Figure 6

Opioid-dependent LPS-induced antinociception in inflammatory pain. All rats were injected with CFA i.pl. 4 d before further treatment. (A) Mechanical nociceptive thresholds were measured before and 5–120 min after injection of 100 μl LPS (0.01-1 μg) i.pl. (n = 6, * vs. 0 min, p < 0.05, Two way RM ANOVA, Student-Newman-Keuls). (B, C) Rats were treated with 1 μg LPS i.pl. and thermal nociceptive as well as mechanical thresholds were determined after indicated time points (n = 6, * vs. 0 min, * p < 0.05, Two way RM ANOVA, Student-Newman-Keuls). (D) Thermal nociceptive thresholds were measured after 5 min – 1 d in rats after 1 μg LPS i.pl. and as well as NLX (0.56 ng) or anti-β-endorphin antibody (anti-END, 2 μg) compared to control antibody (IgG2 μg, all black symbols).

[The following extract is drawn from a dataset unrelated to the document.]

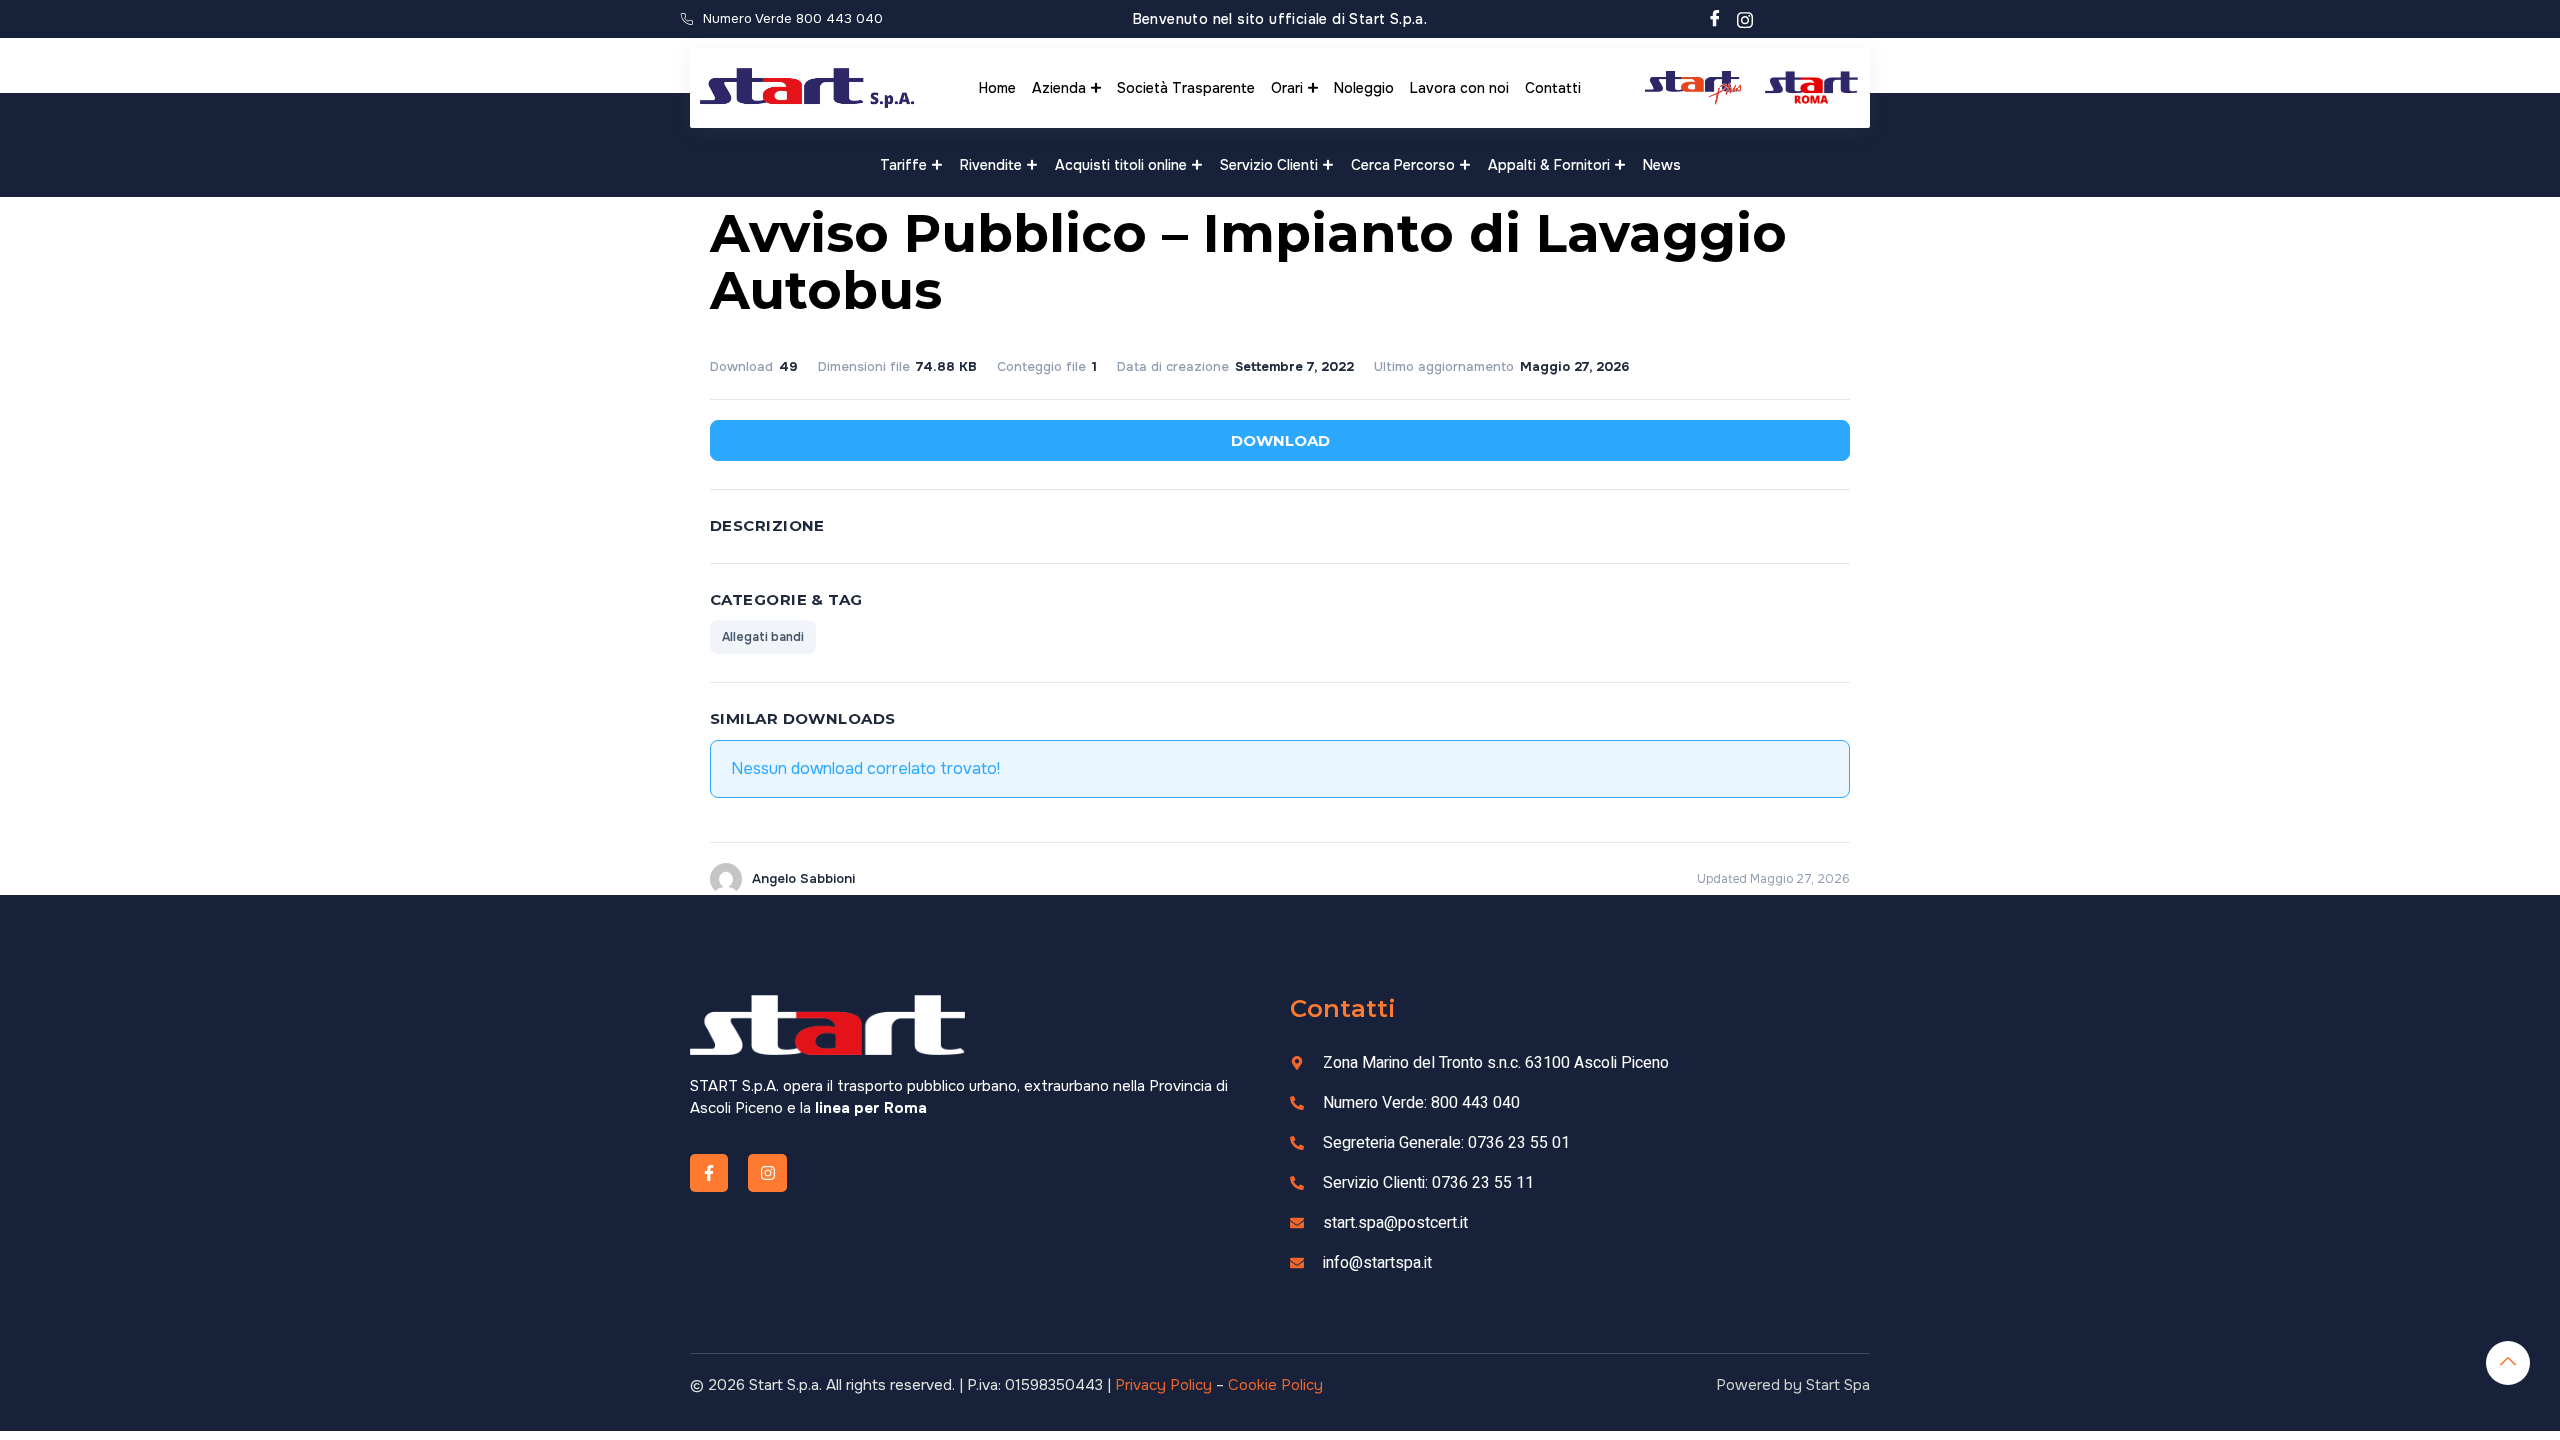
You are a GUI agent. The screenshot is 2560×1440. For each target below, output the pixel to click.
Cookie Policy (1275, 1385)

Contralateral paws from rats in each treatment group are shown for comparison (white symbols). (E,F) The effect of the small molecule TLR4 inhibitor, TAK-242 i.pl. (1, 10 μg/ml) on LPS-induced antinociception was evaluated in mechanical and thermal nociceptive thresholds. (E) Paw pressure thresholds in inflamed paws (ipsi, black symbols) were obtained after 5–120 min (n = 3–7). (F) Thermal nociceptive thresholds were measured in inflamed paws (ipsi, black symbols) rats after 1 μg LPS and 10 μg TAK-242 i.pl. at indicated time points compared to solvent (n = 6, * vs. 0 min, p < 0.05, Two way RM ANOVA, Student-Newman-Keuls). Contralateral (contra) paws are shown seen for comparison (white symbols). The data from the treatment group LPS + control IgG (black circles) is displayed for comparison from graph 6D. All data are presented as MEAN ± SEM. always n = 6 except when indicated otherwise, * vs. 0 min, p < 0.05, Two way RM ANOVA, Student-Newman-Keuls).